↓

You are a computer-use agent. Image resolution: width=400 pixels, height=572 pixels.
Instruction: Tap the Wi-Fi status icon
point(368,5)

↑
↓

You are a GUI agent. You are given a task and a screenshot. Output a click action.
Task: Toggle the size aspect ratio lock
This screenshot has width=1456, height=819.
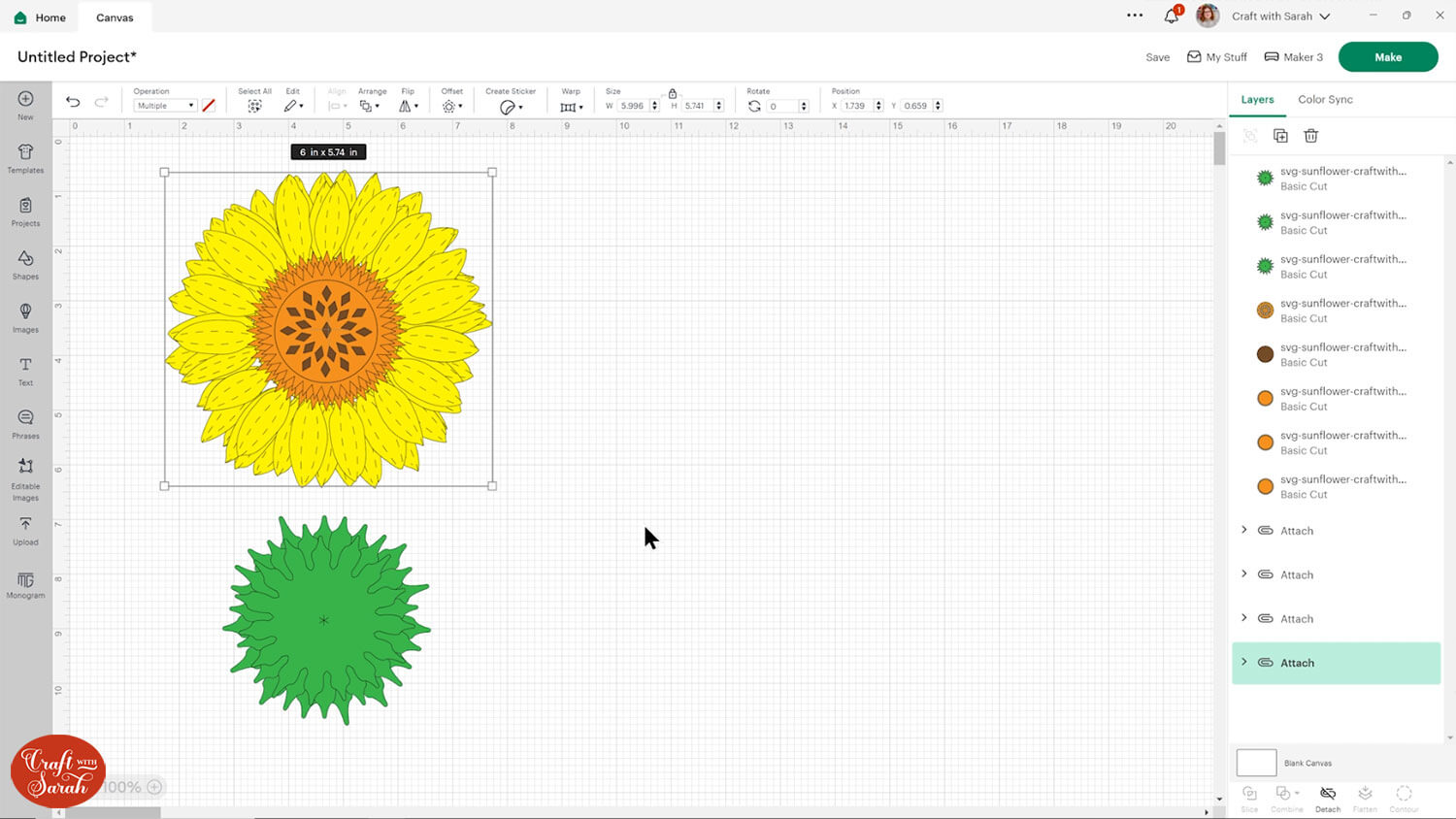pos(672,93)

↑

→ Brief
From the entries above, copy each line that holds "agent".

→ Result for this exercise
You are a computer-use agent. Image resolution: width=400 pixels, height=572 pixels.
You are a GUI agent. You are given a task and a screenshot. Output a click action.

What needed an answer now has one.